══ Given information
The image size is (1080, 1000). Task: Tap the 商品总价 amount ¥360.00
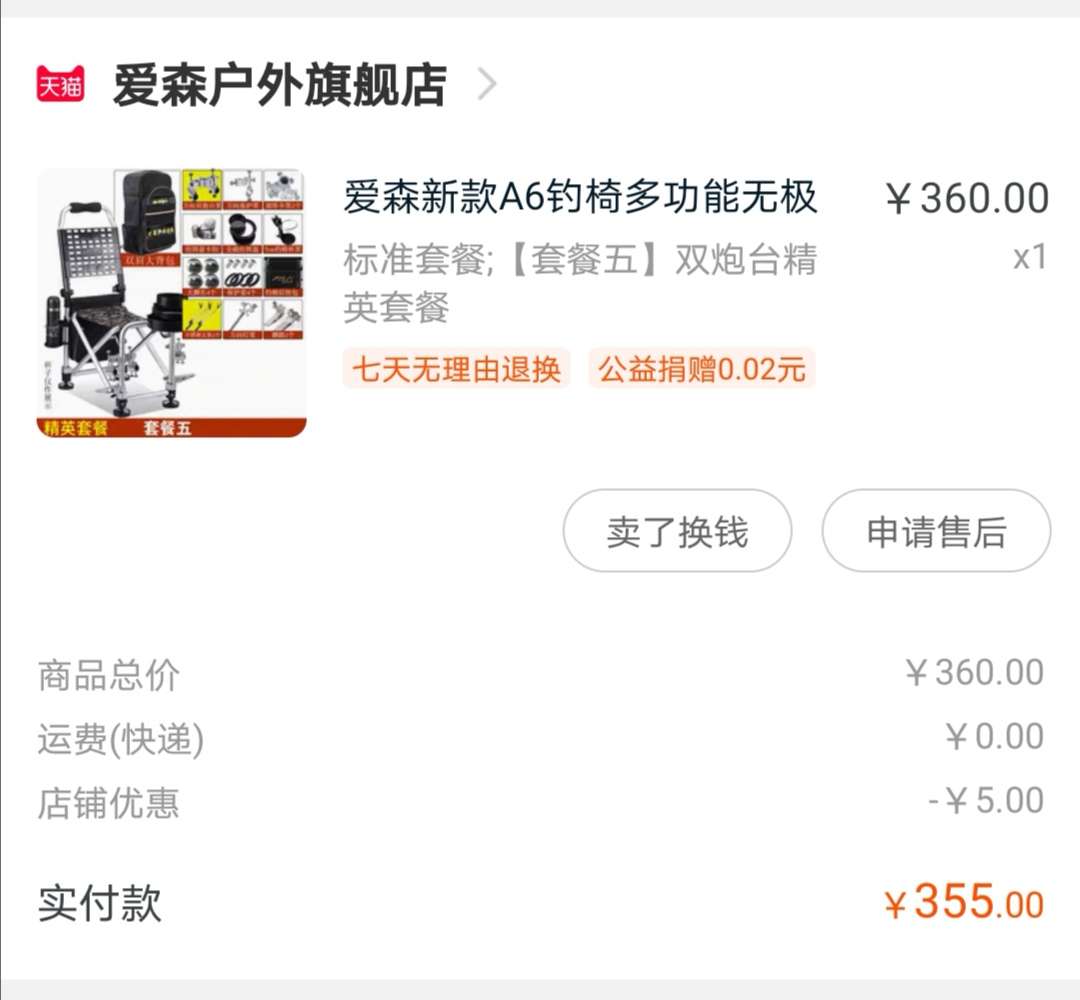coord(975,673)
════
══ Given information
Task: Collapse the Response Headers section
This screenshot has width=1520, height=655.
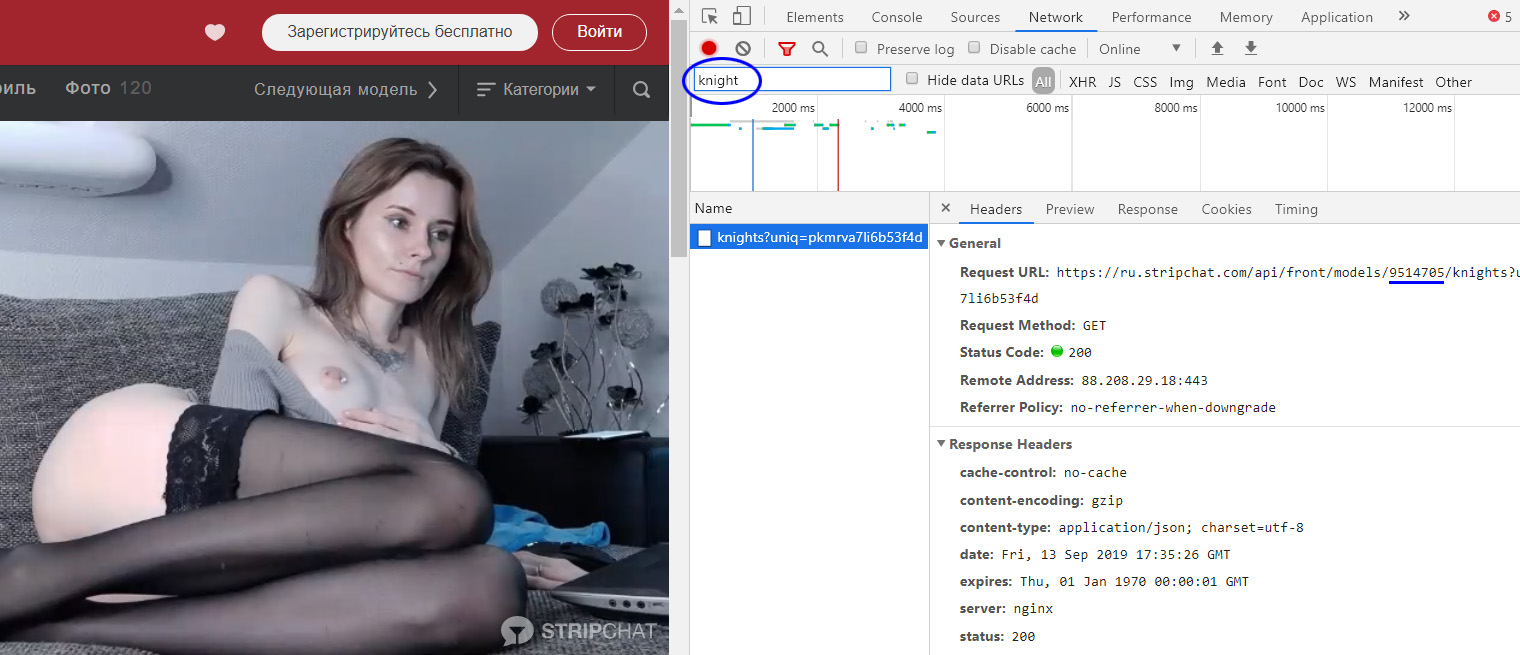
════
══ Given information
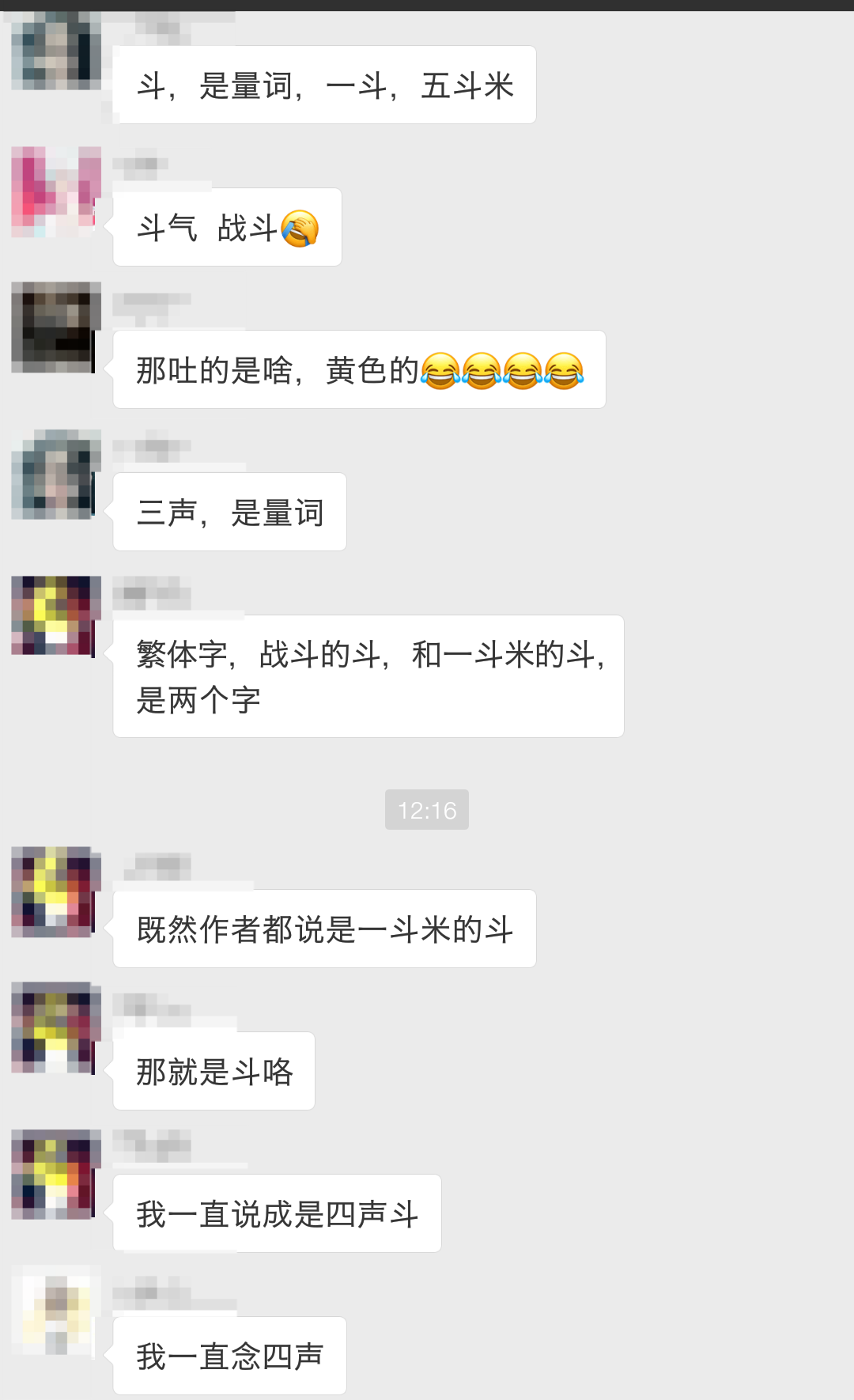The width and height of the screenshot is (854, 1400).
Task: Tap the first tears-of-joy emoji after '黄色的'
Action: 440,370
════
What you are asked to do:
In the data above, retype exactly and only the lines between the one holding "Task: Collapse the Response Headers section" and the one holding "This screenshot has width=1520, height=655.", inclusive.

Answer space:
Task: Collapse the Response Headers section
This screenshot has width=1520, height=655.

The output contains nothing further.